La vida es un gran viaje durante el cual estamos continuamente llamados a separarnos de nosotros mismos, a seguir el deseo -a menudo incierto- que nos anima.
Caminar nos transforma inevitablemente. La vida pasa a través de nosotros, los encuentros nos cambian.
Los lugares nos recuerdan momentos de la infancia, la naturaleza nos acoge y en el silencio nos vemos obligados a releer nuestra vida y a darle un nuevo significado.
Al final del viaje nos descubrimos diferentes: no es que hayamos cambiado, seguimos siendo los mismos, pero es como si de alguna manera hubiésemos recuperado la posesión de nuestra vida.
El camino siempre es una experiencia espiritual de peregrinación. Significa caminar hacia una meta que está ante todo arraigada en uno mismo.
El Camino de Santiago, el camino, es la vida misma y nuestra vida es el camino.
Impulsados por el deseo
El viaje, por tanto, nos obliga a una separación. Es una invitación a salir, una oportunidad para romper lo que nos bloquea, lo que nos mantiene quietos.
Es una oportunidad para salir del amor que nos cierra y de los quereres que nos aíslan.
Es el deseo el que nos impulsa a romper ataduras y a marcharnos. Por lo tanto, el viaje comienza con un deseo que, inevitablemente, nunca está completamente claro.
El deseo es incertidumbre y determinación juntas. Es un impulso ambiguo pero efectivo para comenzar. Es un principio que te empuja, a pesar de todo, a caminar.
Una oportunidad de liberación
En el camino vamos ligeros, llevamos lo esencial. Para avanzar no podemos llevar con nosotros lo que de ordinario nos pesa, nos bloquea, nos consume.
El viaje es una buena oportunidad para liberarnos, para despojarnos de nuestros lastres, para tomar un respiro de las relaciones que nos atan.

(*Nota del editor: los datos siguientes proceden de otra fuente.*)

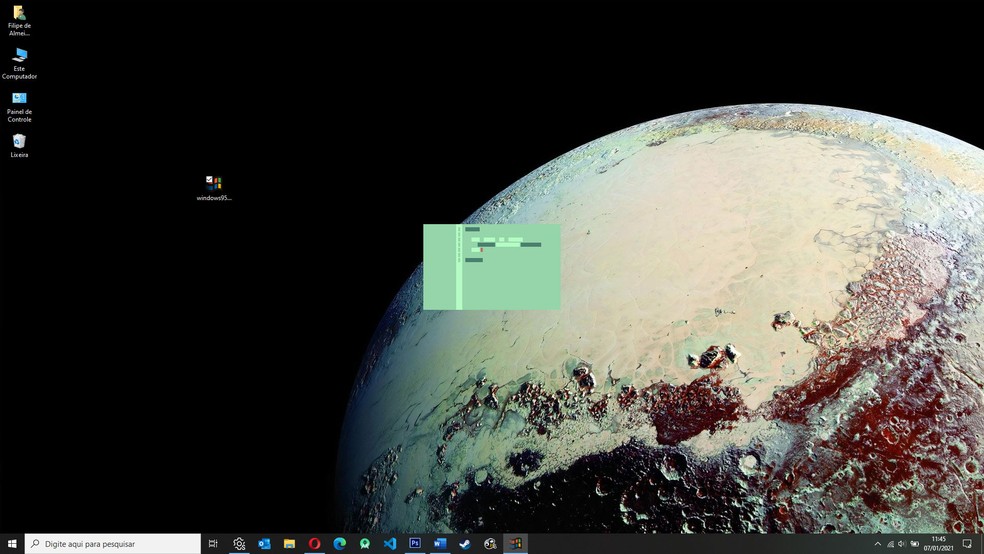984x554 pixels.
Task: Open the volume control in system tray
Action: 902,544

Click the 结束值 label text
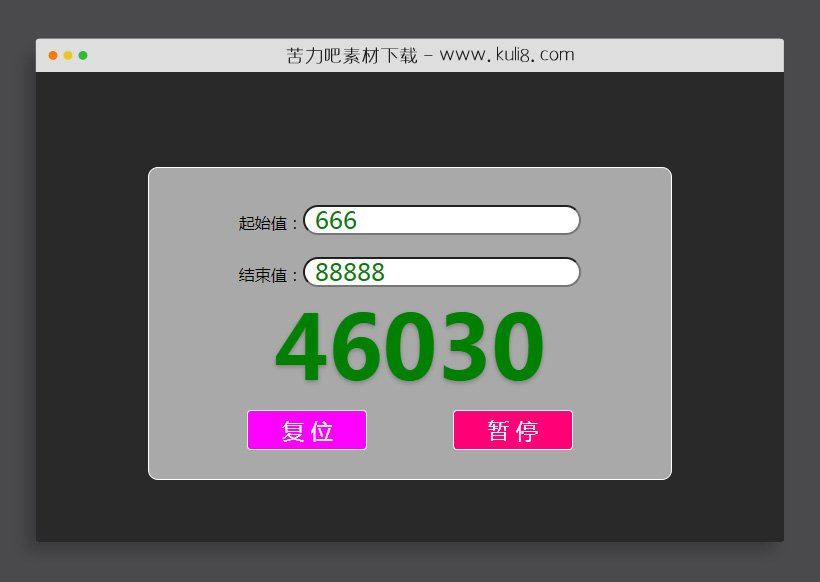[x=265, y=274]
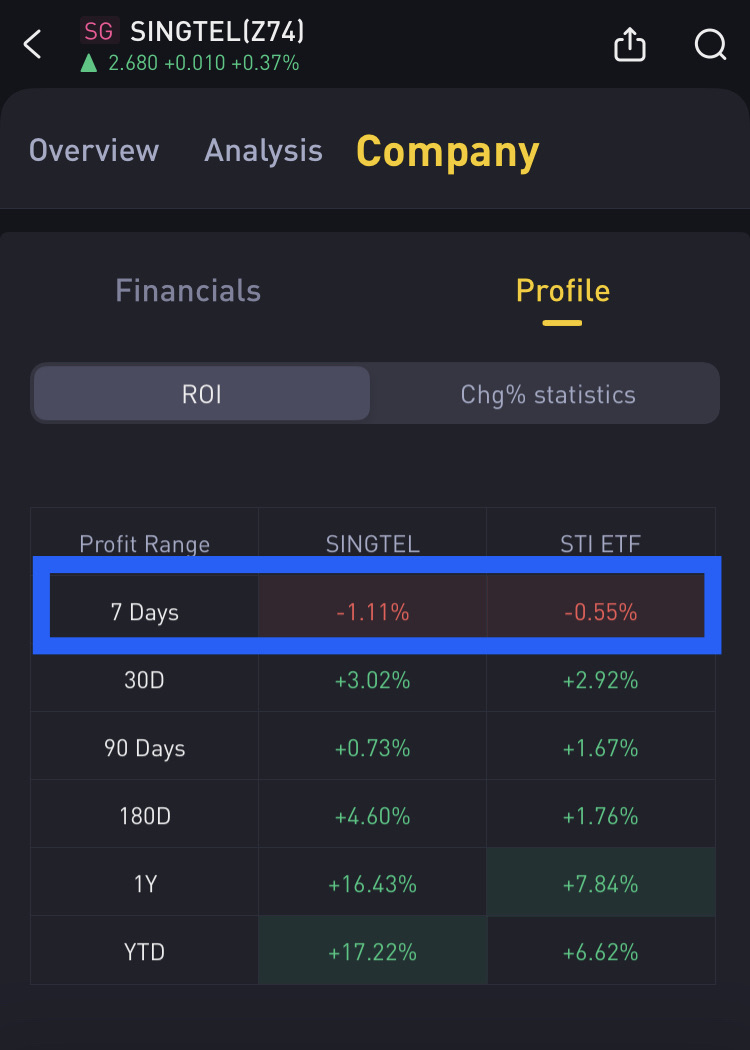Select the 30D profit range row
The image size is (750, 1050).
pyautogui.click(x=145, y=680)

Evitar llevar cosas se convierte en una oportunidad para aprender a pedir, a dejar que la vida nos cuide, a descubrir una providencia secretamente escondida en el orden de las cosas.
Significa no comportarse como maestros con respecto a la vida. Significa aprender a no ser suficientes para nosotros mismos.
Significa crear un espacio, una carencia, dentro de la cual podemos ser hospedados continuamente. Significa aprender a recibir y a agradecer.
Este espacio abierto en el interior nos permite darnos cuenta de que somos más libres cuando somos llevados, cuando confiamos, cuando aceptamos lo que somos y lo que tenemos y recordamos lo que hay en nuestro interior.
Las dificultades
El camino solo se puede afrontar a la ligera, de lo contrario sucumbiremos a las cargas que no nos abandonan, esas que provienen de nosotros mismos: nuestros miedos e inseguridades.
Cuando nuestros hombros pesan y nuestros pies se niegan a caminar por el dolor, experimentamos que, así como en la vida, está bien ser pobres y necesitados.
Está bien sentir miedo e inseguridad. Está bien necesitar de los demás; lo importante es avanzar y no perder el rumbo.
Retirarse del camino es, de alguna manera, retirarse de la vida.
Así mismo, durante el trayecto nos encontramos con los que tienen miedo de compartir, los que han sido heridos, los que se cierran.
El viaje nos entrena para acoger y abrazar nuestras deficiencias, nuestros fracasos y las puertas cerradas que son, inevitablemente, parte de la vida.
Junto con otros
A veces se avanza en la soledad absoluta, esa que te aturde de tanto silencio. Luego te das cuenta, de que al final, el viaje nunca se hace solo, siempre es una experiencia junto a otros, junto a Otro.
En el viaje compartimos, callamos, reímos y decidimos juntos.
Es lo que hace que no nos apoderemos del camino, lo que hace que no nos sintamos dueños de él.
Los otros son el recordatorio constante de que necesitamos de los demás, de que no podemos solos, especialmente en los momentos de dolor, desánimo y desconfianza.
El encuentro con los demás nos deja vulnerables para recordarnos que lo más importante es dejarnos amar.
Releer la experiencia
Al final de esa peregrinación, al final de cada peregrinación, habrá un tiempo para releer. A veces, sin embargo, se nos incita a pasar de una experiencia a otra sin detenernos a cosechar los frutos de lo vivido. Preferimos archivar logros en lugar de profundizar en las experiencias.
Debe haber un momento, al final del viaje, en el que nos detenemos a releer la experiencia y nos vamos de nuevo. De hecho, la vida nos envía continuamente.
El camino no es más que una llamada a la vida, a continuar, a avanzar, a vivir con urgencia y a dejarse amar en el agradecimiento y la carencia, para al final darnos cuenta, de que Dios es un mendigo que camina con nosotros.